Abstract
Background:
Early antiplatelet therapy after intravenous thrombolysis (IVT) in acute ischemic stroke (AIS) patients may prevent re-occlusion and early neurological deterioration, but it could increase hemorrhagic transformation. Evidence remains conflicting, particularly with emerging contemporary trials.
Methods:
We conducted a Preferred Reporting Items for Systematic reviews and Meta-Analyses (PRISMA)-guided systematic review of randomized controlled trials (RCTs) comparing early antiplatelet therapy (eAPT) initiated within 24 h after IVT (with or without thrombectomy) versus standard timing (>24 h), placebo, or no antiplatelet therapy (CRD420251276445). Random-effects models were used to estimate odds ratios (ORs) and mean differences (MDs) with 95% confidence intervals (CIs). Trial sequential analysis, subgroup analyses, meta-regression, and Grading of Recommendations, Assessment, Development, and Evaluation (GRADE) certainty ratings were performed.
Results:
Twelve RCTs with 4595 patients were included. Early antiplatelet therapy led to higher non-significant odds of symptomatic intracranial hemorrhage (sICH; OR = 1.68, 95% CI = 0.94–3.01; I2 = 10.4%; GRADE moderate), and mortality (OR = 1.15, 95% CI = 0.83–1.58; I2 = 14.8%; GRADE moderate) but not intracranial hemorrhage (OR = 1.01, 95% CI = 0.64–1.60; I2 = 52.6%; GRADE low).
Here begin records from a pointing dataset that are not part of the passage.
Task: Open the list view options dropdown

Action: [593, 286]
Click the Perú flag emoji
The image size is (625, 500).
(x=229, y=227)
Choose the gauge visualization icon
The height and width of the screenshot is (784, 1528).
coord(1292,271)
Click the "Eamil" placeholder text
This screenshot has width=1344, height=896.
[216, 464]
Functional outcomes were not improved: Modified Rankin Scale (mRS) 0–1 (OR = 1.10, 95% CI = 0.83–1.46; I2 = 60.5%; GRADE low) and mRS 0–2 (OR = 1.27, 95% CI = 0.89–1.80; I2 = 73.4%; GRADE very low). Trial sequential analysis indicated evidence remains inconclusive. Agent-specific subgroup analyses suggested higher sICH with early aspirin (OR = 2.13, 95% CI = 1.02–4.45) and possible benefit for mRS 0–2 with tirofiban (OR = 2.07, 95% CI = 1.25–3.43).
Conclusion:
Routine early antiplatelet therapy within 24 h after IVT does not provide conclusive functional benefit, and our analysis cannot exclude clinically meaningful hemorrhagic harm. Further adequately powered RCTs are needed to define whether any selected regimen—especially tirofiban—has a favorable risk–benefit profile.